Le concours Roellinger met les cuisiniers sur la voie de la pêche durable

« Nous demandons aux candidats non seulement d’être bons techniquement mais aussi d’avoir une démarche de citoyens », résume le restaurateur basé à Cancale (Ile-et-Vilaine).

Pour lui, « la mer est le garde-manger de l’humanité, préserver ses ressources est une priorité »: une tâche que la politique européenne de la pêche n’a pas bien rempli jusqu’ici, de nombreuses espèces étant surexploitées. C’est le cas de près de 40% des stocks en Atlantique nord-est et près de 90% en Méditerranée.

Pourtant, certaines espèces en bon état sont moins demandées, voir écartées des menus, alors qu’ils ont des qualités gustatives. « Les Japonais considèrent le chinchard comme le meilleur poisson crû, alors que nous le dédaignons », insiste Olivier Roellinger.

D’où l’idée de l’ONG SeaWeb de sensibiliser les professionnels, bien au delà des pêcheurs: rencontres avec mareyeurs, distributeurs et restaurateurs et diffusion, notamment par internet, d’un « guide des espèces », véritable bible sur l’état des espèces confectionnée avec des scientifiques. « Nous travaillons avec certains chefs mais aussi avec des écoles de formation où l’accueil a été particulièrement chaleureux chez les jeunes, si bien que cela a débouché sur le concours », raconte Elisabeth Vallet, directrice de SeaWeb Europe.

Pour la 3e édition, une dizaine de candidats de moins de 25 ans en formation (du CAP au BTS) vont s’affronter à Dinard (Ile-et-Vilaine) le 2 avril, dans les locaux du lycée hôtelier, et une dizaine de restaurateurs actifs de moins de 35 ans se mesureront à Paris, le 7 avril, dans les murs de l’école Ferrandi.

Les candidats peuvent venir de toute la France, mais ont été sélectionnés sur dossier et ont dû expliqué le choix des produits qu’ils voulaient cuisiner le jour « J »: lieux et techniques de pêche, état des stocks, âge de reproduction, taille adulte, etc.

L’épreuve consiste à préparer un plat gastronomique et, avec le même poisson, une recette plus familiale.

– Le cabillaud victime de son succès –

Emballé par ce concours d’un genre nouveau, qui va s’exporter en Espagne, Olivier Roellinger a accepté de lui donner son nom. En 2009, il avait obtenu que les quelque 500 chefs du réseau international Relais et Châteaux adoptent une charte en faveur de la pêche durable, excluant notamment le thon rouge.

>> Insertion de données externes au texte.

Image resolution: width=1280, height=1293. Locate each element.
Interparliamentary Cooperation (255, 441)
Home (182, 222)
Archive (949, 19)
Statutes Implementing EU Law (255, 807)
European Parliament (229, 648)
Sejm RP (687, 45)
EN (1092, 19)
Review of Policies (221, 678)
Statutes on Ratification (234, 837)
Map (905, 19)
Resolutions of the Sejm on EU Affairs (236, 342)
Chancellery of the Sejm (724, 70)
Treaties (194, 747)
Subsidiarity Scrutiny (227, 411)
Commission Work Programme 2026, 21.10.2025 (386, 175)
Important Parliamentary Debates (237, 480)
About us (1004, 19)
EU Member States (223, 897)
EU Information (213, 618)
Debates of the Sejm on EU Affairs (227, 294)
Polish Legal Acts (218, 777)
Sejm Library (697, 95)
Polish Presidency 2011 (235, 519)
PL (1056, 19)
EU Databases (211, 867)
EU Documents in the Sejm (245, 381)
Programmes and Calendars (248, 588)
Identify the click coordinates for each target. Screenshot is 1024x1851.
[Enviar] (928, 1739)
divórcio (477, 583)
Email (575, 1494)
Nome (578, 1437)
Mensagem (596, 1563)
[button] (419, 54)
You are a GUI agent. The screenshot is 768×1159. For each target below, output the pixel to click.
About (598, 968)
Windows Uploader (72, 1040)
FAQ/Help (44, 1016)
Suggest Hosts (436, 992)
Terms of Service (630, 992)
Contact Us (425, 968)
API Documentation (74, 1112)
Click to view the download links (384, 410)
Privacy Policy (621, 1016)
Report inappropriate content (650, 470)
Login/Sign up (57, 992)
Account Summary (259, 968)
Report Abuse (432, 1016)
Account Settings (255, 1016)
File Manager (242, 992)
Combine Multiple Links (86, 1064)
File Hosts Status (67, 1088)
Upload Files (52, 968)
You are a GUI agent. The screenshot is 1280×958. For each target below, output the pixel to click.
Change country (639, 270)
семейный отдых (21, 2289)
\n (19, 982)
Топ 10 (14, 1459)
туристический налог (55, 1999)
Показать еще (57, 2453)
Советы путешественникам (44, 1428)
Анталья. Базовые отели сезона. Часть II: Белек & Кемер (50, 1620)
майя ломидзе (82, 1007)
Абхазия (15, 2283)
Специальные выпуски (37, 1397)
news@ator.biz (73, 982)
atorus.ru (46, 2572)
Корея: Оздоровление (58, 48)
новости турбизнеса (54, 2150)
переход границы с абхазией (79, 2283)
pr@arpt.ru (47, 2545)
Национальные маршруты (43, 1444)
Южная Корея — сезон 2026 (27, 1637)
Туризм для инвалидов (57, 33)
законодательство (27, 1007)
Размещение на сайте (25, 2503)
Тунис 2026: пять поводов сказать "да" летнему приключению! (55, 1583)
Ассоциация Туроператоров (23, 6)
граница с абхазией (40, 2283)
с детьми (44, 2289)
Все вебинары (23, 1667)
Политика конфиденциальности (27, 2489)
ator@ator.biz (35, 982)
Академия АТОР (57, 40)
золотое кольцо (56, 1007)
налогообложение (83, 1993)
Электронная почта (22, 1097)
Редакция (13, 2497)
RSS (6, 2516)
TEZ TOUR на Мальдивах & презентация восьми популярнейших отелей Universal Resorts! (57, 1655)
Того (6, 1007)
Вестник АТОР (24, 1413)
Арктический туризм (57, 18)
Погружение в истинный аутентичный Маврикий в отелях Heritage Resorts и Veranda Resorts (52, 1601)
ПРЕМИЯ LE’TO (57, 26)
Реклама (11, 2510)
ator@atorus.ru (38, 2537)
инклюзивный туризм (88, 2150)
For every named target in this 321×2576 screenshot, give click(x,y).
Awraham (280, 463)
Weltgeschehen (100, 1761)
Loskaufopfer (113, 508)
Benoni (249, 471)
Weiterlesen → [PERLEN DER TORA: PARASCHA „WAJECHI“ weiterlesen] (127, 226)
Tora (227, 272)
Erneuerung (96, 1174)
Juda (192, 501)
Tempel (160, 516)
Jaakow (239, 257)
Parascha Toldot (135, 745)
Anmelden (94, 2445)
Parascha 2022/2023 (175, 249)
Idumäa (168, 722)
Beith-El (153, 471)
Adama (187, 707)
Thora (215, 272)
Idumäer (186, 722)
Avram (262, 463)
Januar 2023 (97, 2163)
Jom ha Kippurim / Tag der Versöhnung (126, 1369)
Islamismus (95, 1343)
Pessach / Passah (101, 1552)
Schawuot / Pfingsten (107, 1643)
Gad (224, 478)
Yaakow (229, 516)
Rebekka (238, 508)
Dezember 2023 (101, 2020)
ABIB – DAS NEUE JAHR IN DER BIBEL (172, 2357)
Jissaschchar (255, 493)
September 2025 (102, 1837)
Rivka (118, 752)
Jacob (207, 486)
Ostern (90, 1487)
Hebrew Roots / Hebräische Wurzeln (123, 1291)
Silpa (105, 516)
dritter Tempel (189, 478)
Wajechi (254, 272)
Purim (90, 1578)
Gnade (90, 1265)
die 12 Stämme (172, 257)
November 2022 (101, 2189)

Lors d’une récente rencontre avec la presse, il a expliqué son engagement. « En 30 ans, je me suis aperçu d’un appauvrissement du choix sur les criées: Saint-Pierre, turbots et barbues sont plus difficiles à trouver, surtout les grosses pièces ».

Parallèlement, les Français mettent toujours plus de poisson dans leurs assiettes: de 20 kg dans les années 60, la consommation annuelle est passée à 34 kg aujourd’hui. « Et plus on monte dans les étoiles, plus le poisson est présent », relève Olivier Roellinger.

Pour éviter que des espèces disparaissent – comme cela a été le cas du cabillaud au large du Canada – le chef breton est convaincu du « rôle déterminant » des professionnels, « très prescripteurs en matière de produits de la mer car 50% du poisson est consommé hors foyer ».

Et, poursuit l’ex-trois étoiles au guide Michelin, les goûts ne sont pas figés.

La preuve: « Il y a une vingtaine d’années, Joël Robuchon a mis en avant le cabillaud et l’a fait entrer dans la cour des grands, comme la sole ou le turbot », raconte-t-il. Si bien qu’aujourd’hui, le cabillaud est victime de son succès et la plupart des stocks sont surexploités.

« Le lieu jaune est tout aussi savoureux », rebondit Olivier Roellinger, également grand défenseur du maquereau, « un poisson délicieux sous toutes les formes: crû, grillé, au four, entier ou en filet ».